* [What the task requires] Write out exactly the lines below starting at the one containing "Click the NETGEAR" and ending at the one containing "Viewport: 361px width, 252px height.". Omit every picture.

[Saved data entries]
== Segment start ==

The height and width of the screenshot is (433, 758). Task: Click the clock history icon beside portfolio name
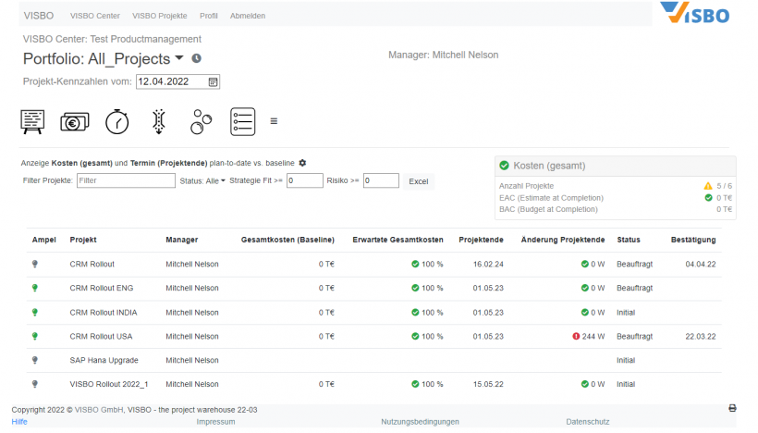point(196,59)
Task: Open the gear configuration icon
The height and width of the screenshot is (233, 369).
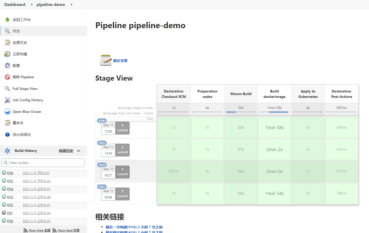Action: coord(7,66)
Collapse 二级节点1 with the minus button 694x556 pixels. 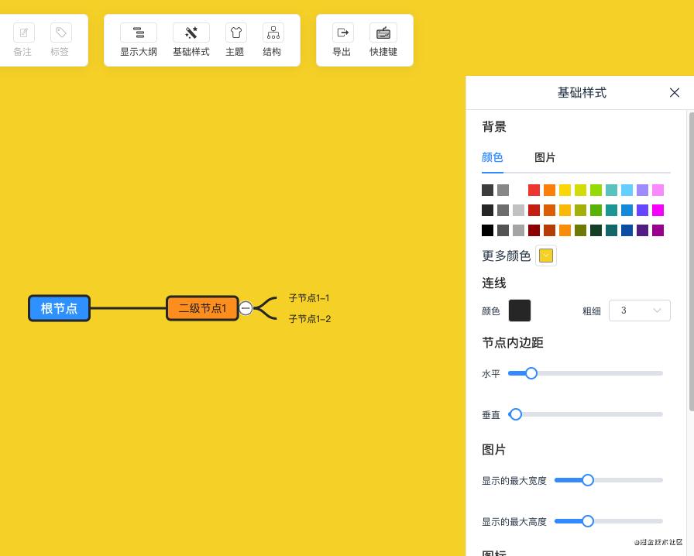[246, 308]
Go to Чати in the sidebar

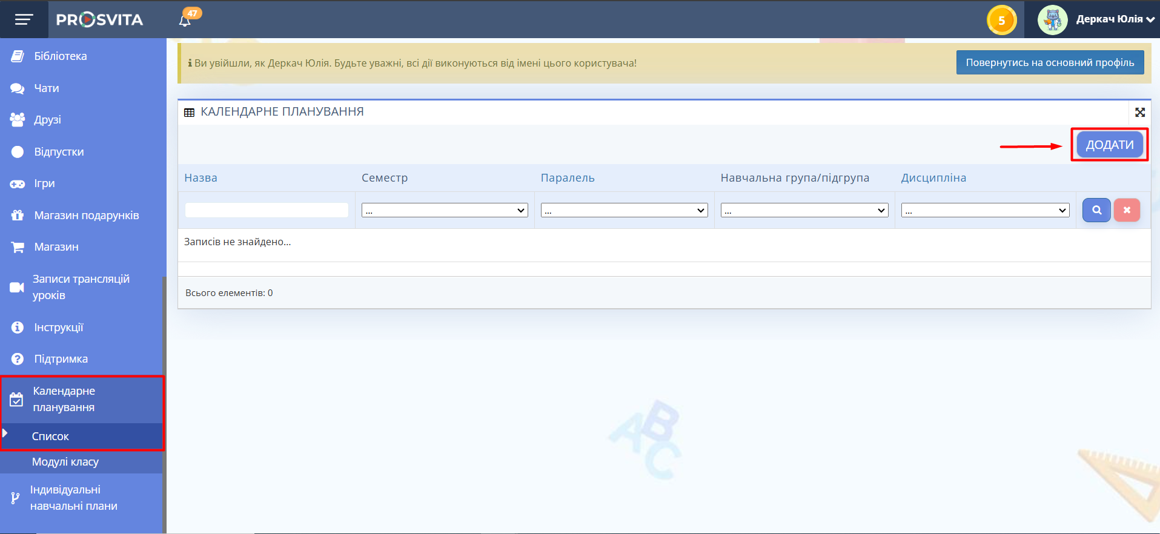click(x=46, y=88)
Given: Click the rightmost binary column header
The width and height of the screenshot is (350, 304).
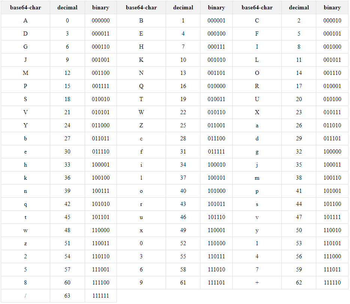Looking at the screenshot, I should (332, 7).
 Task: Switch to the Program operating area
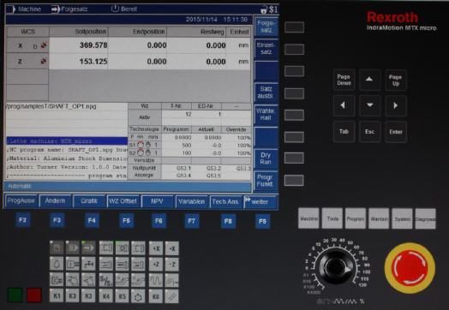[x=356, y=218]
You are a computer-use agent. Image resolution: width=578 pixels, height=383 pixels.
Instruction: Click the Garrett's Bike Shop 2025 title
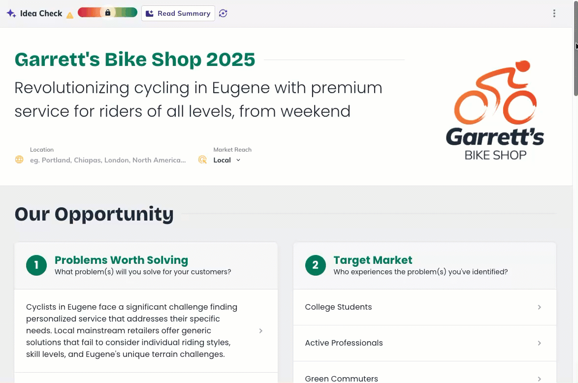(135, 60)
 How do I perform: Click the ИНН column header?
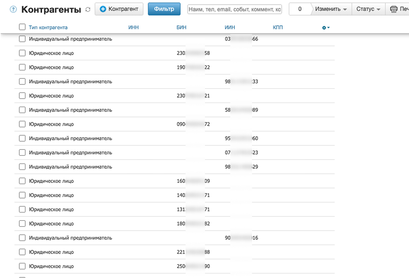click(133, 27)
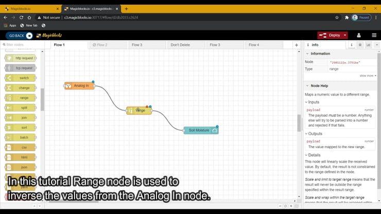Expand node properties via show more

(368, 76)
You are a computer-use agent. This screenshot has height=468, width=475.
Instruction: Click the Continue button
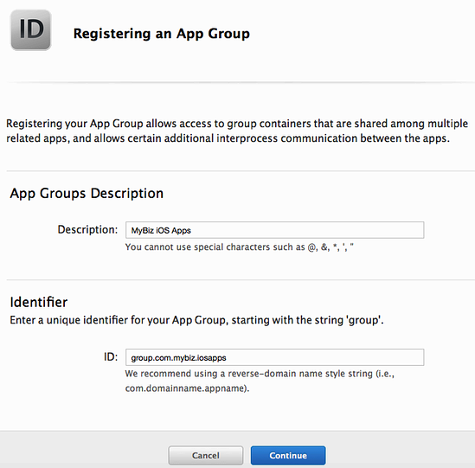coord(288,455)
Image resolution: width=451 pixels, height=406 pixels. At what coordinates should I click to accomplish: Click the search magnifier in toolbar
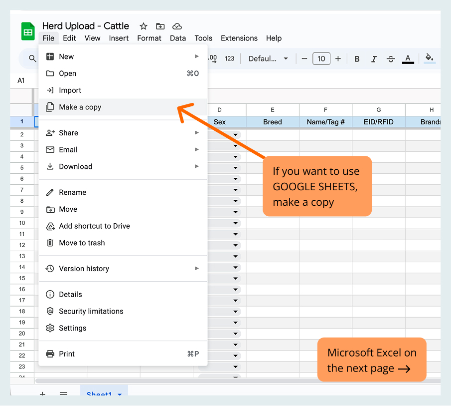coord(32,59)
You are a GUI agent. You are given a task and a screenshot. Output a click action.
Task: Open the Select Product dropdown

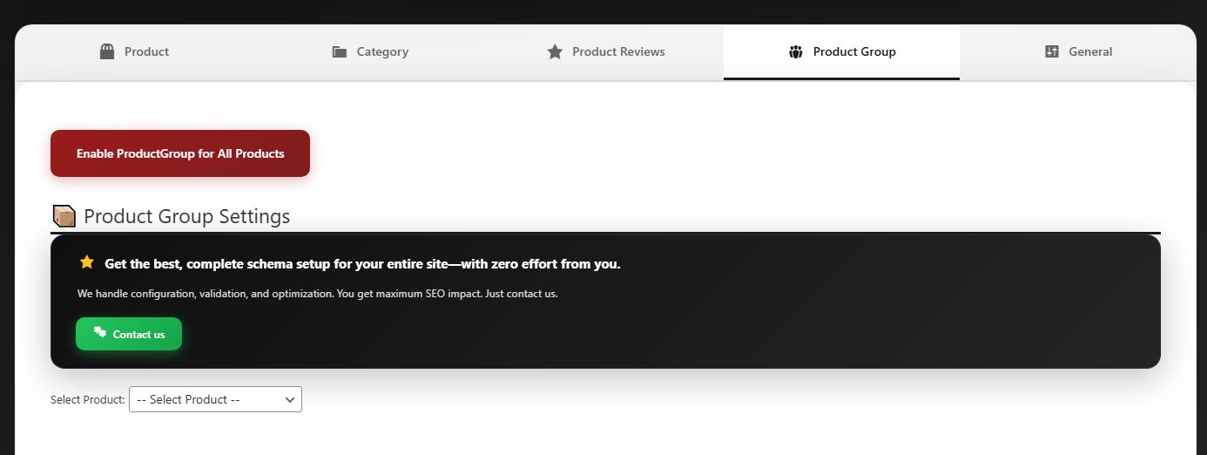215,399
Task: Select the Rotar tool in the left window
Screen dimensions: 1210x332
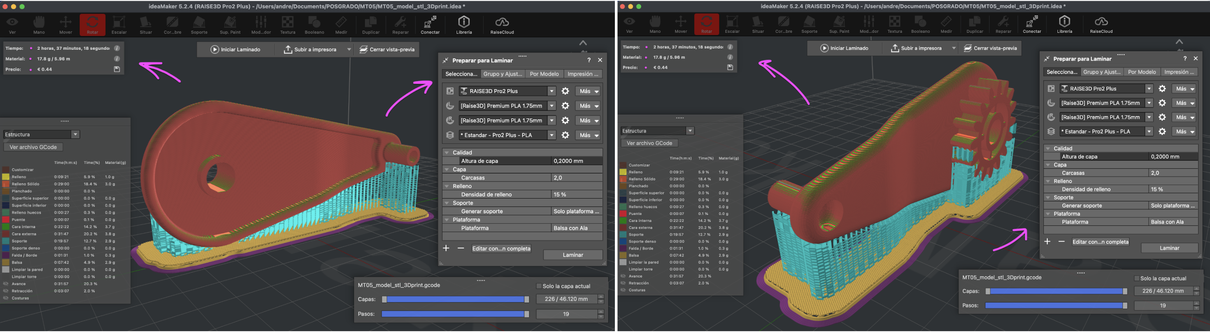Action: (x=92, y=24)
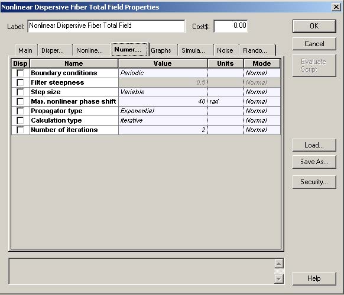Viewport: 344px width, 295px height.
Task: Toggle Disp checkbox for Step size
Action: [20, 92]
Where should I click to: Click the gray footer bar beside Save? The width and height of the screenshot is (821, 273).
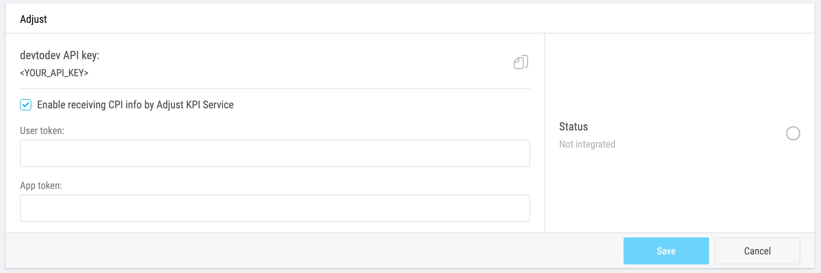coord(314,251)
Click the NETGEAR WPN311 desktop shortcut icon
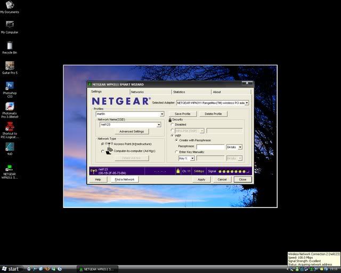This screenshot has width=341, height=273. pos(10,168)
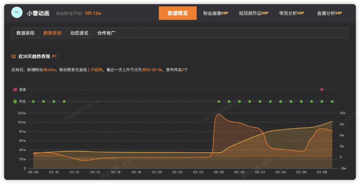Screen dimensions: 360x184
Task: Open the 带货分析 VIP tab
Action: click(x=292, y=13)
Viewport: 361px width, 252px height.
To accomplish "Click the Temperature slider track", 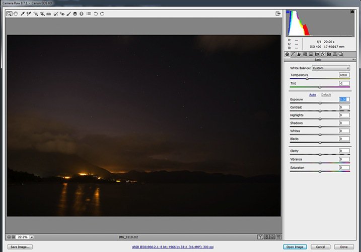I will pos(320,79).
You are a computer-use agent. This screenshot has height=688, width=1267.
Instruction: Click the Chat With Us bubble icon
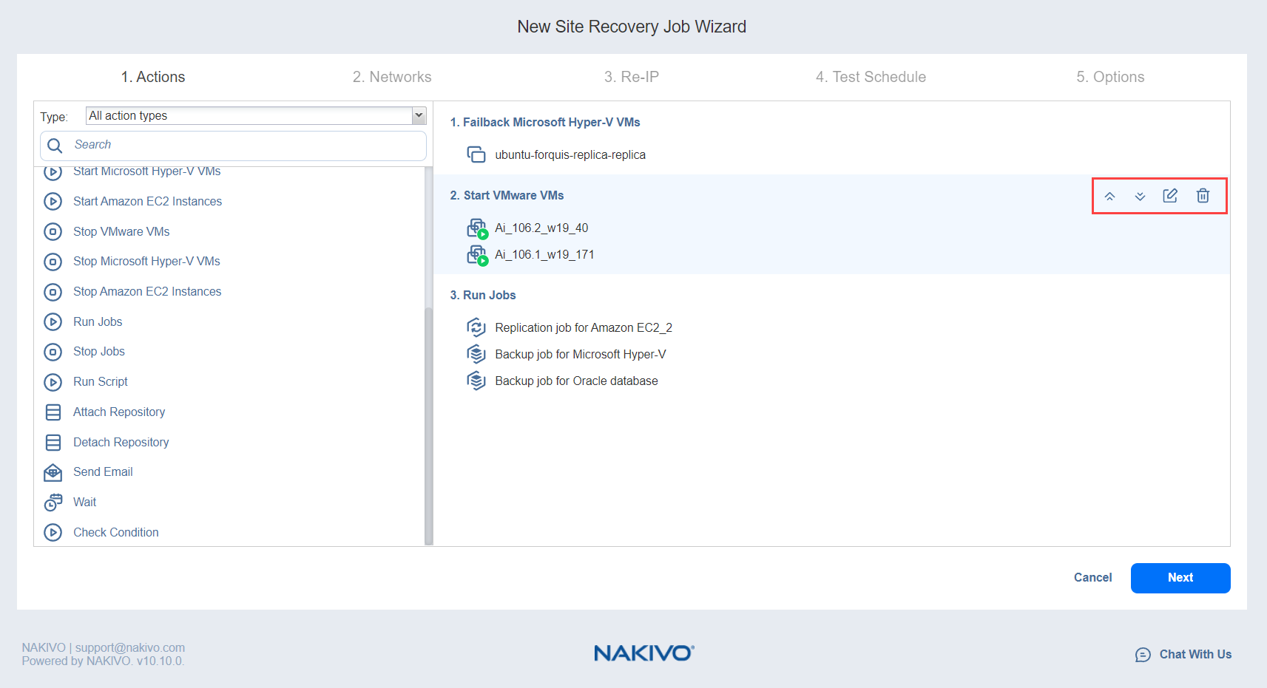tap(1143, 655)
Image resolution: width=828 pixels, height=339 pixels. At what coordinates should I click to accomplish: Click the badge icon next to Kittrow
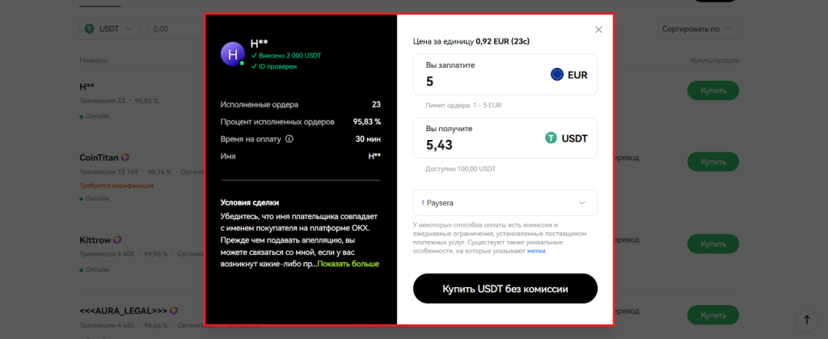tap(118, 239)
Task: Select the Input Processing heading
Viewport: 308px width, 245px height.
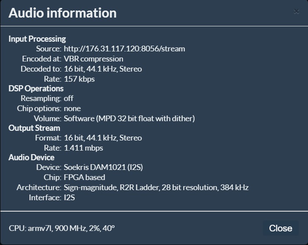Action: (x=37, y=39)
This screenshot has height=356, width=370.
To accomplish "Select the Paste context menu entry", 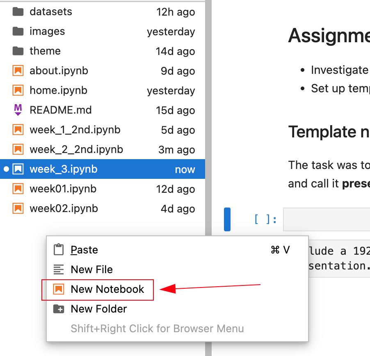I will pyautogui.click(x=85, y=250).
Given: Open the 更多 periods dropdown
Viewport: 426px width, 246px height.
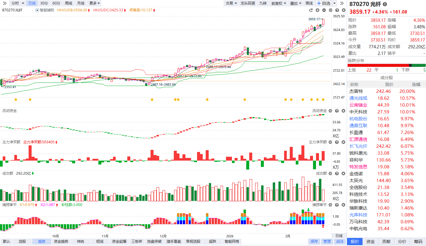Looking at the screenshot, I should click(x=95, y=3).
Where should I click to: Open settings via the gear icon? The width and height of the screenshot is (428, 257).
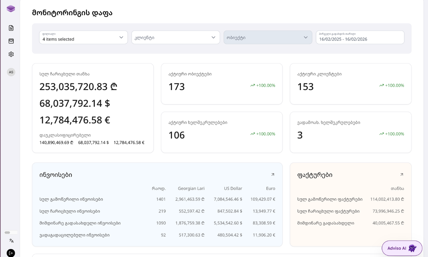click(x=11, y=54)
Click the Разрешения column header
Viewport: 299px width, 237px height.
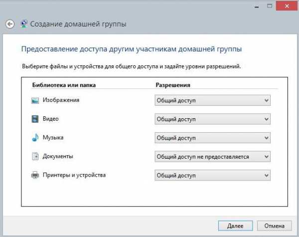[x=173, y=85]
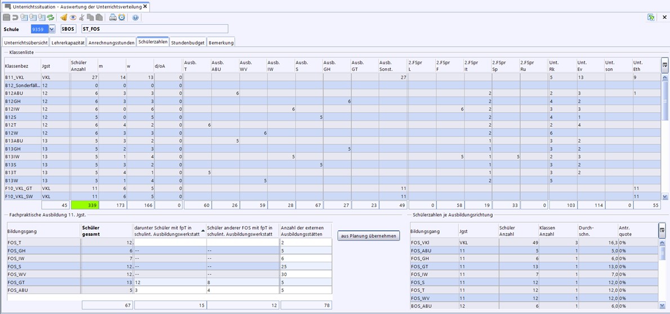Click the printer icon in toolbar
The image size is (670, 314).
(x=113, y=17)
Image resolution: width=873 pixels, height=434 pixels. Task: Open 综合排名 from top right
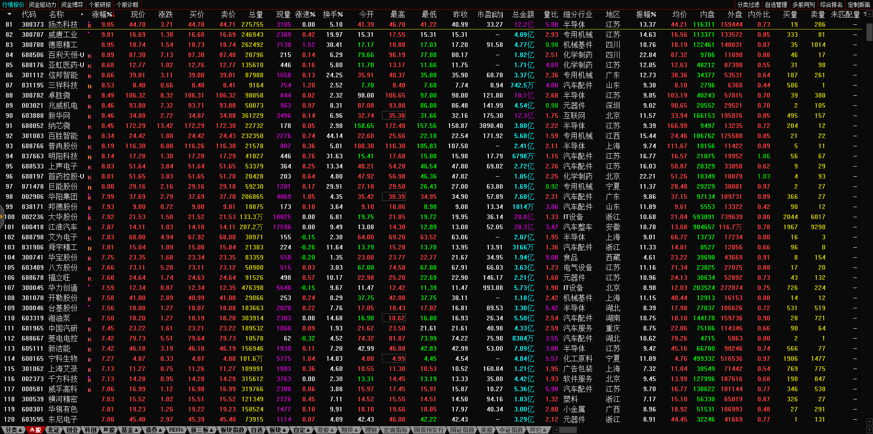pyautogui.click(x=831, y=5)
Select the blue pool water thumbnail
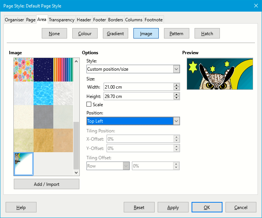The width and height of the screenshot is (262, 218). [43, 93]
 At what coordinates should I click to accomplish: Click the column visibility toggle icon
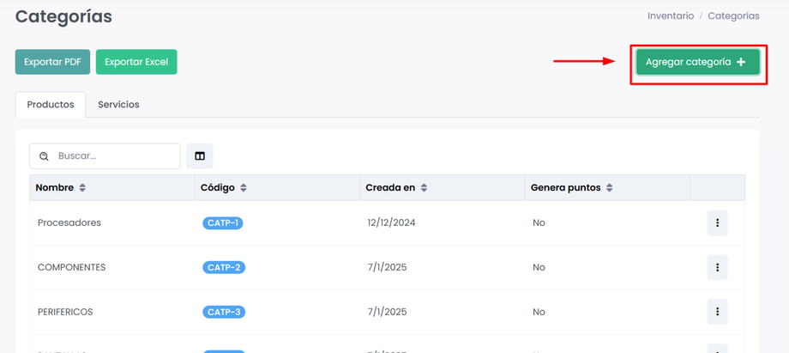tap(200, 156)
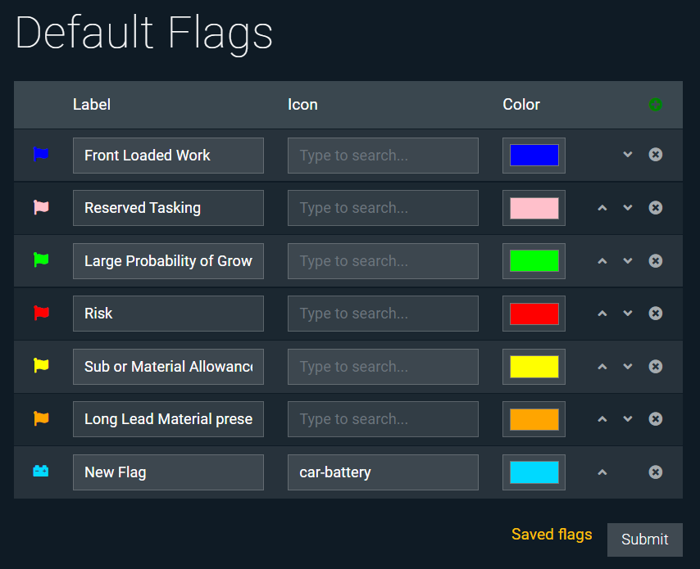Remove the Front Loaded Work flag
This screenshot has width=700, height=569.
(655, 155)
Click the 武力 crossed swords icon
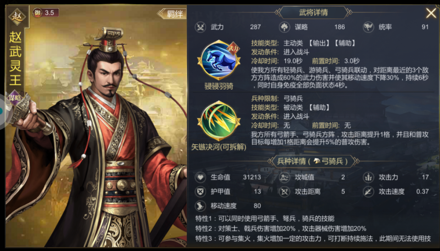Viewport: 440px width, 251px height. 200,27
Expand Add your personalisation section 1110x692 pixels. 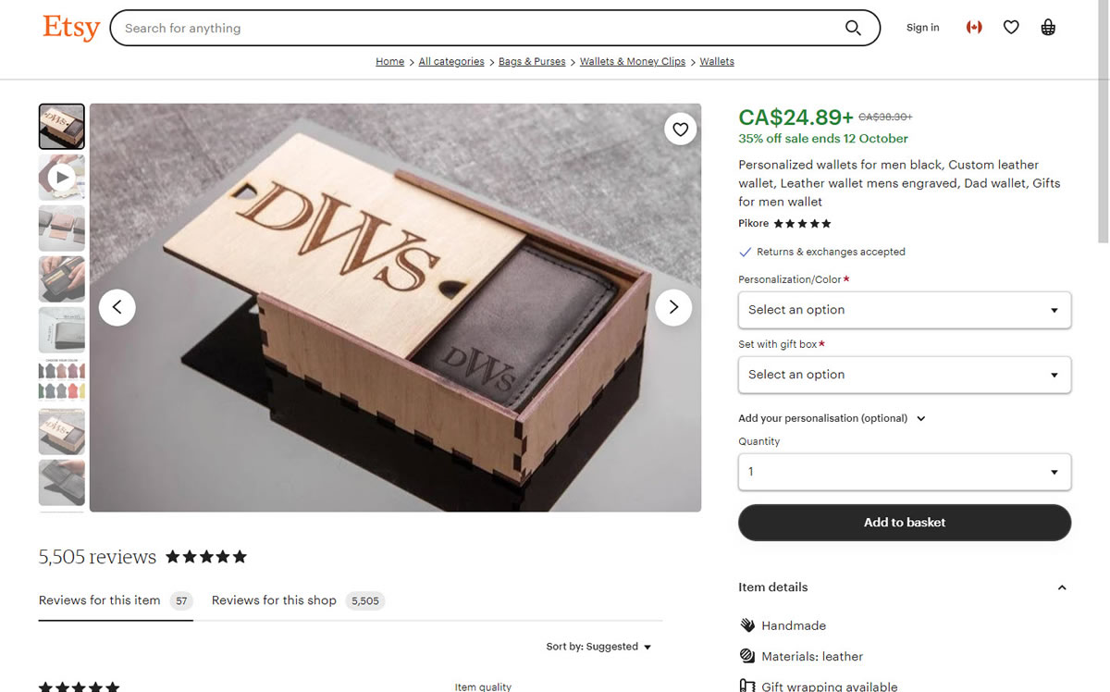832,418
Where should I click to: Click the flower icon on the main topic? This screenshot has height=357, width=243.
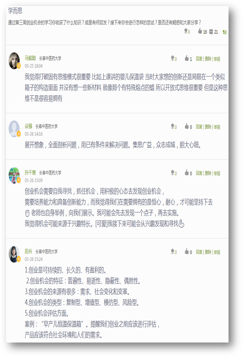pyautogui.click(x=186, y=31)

== Segment end ==

* [Task response]
Click the NETGEAR WPN311 desktop shortcut icon
This screenshot has width=341, height=273. pos(10,168)
Screen dimensions: 360x184
Task: Open the 带货分析 VIP tab
Action: click(x=292, y=13)
Viewport: 361px width, 252px height.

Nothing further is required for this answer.